Now, I’ve heard my fair share of people dispute the validity of the environmental and health concerns. I, for one, say that if there’s even a chance that using sposies could adversely affect my children’s health, not to mention the planet which God has given into our care to steward, then I am willing to try the alternative!

However, people can-NOT argue that using cloth diapers will save you money. When you first begin to look at purchasing cloth diapers, you may think, “These are so expensive! There’s no way this is going to save me money!” But cloth diapering is 100% a front-loaded investment, meaning that after you purchase your “stash,” you no longer need to spend any money (other than detergent) to maintain your system!

Let’s go back to what I said earlier, about how the average sposie-diapered child will go through approximately 10,000 diapers/swim pants/training pants by the time they’re fully potty-trained. Disposable diapers, on average, cost approximately $0.24 per diaper. This translates to around $2,400 (per child) you will have spent on something that ends up almost immediately in the garbage, and that doesn’t even include the cost of disposable wipes and special liners for the diaper pail.

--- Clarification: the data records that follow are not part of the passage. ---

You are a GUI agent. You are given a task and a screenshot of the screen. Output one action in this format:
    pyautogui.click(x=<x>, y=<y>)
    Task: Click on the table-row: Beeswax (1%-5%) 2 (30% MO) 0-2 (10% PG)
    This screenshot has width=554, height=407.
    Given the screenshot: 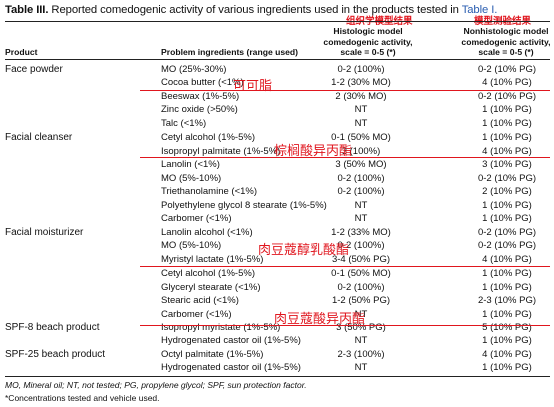 What is the action you would take?
    pyautogui.click(x=277, y=96)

Another breakdown comes from my own experience. When my son was still in diapers (fully daytime potty trained before he was even 2 and ½, thank you cloth diapering!), I was spending approximately $13 per month on the increased utility bills plus the cost of detergent to have my children in cloth diapers full time. Had I still been using disposables, I would have been spending about $105 a month on diapers alone, not counting the cost of wipes. So for us, disposables = $105+/month, cloth = $13/month. Now, I’m not a math whiz, but you just can’t argue with that! Who couldn’t use an extra $92 each month?

Here is an AWESOME math breakdown that shows the cost of diapering your child with different "systems" versus the cost of diapering your child in disposables.

Finally, the average age that a cloth-diapered child will potty train is placed somewhere between 18 and 24 months. A child in disposable diapers will, on average, not potty train until 36 months! And anyone who has spent time in second and third world countries where cloth is used exclusively will tell you that mothers start potty training their children – successfully! – as soon as they begin walking. On a similar note, many cloth diapering mothers practice elimination communication with great success!


So there you have it! The big reasons to choose cloth over disposables. In this age, most of us probably never even thought twice about using sposies, but there is such a better option out there! And, I won't even play - my biggest reason for choosing cloth was the money, honey. But as I said before, when I began my research, I discovered more and more information about disposables than I was comfortable with. And don't forget - CLOTH DIPEYS ARE ABOUT A MILLION TIMES CUTER THAN PLAIN OL' PLASTIC SPOSIES!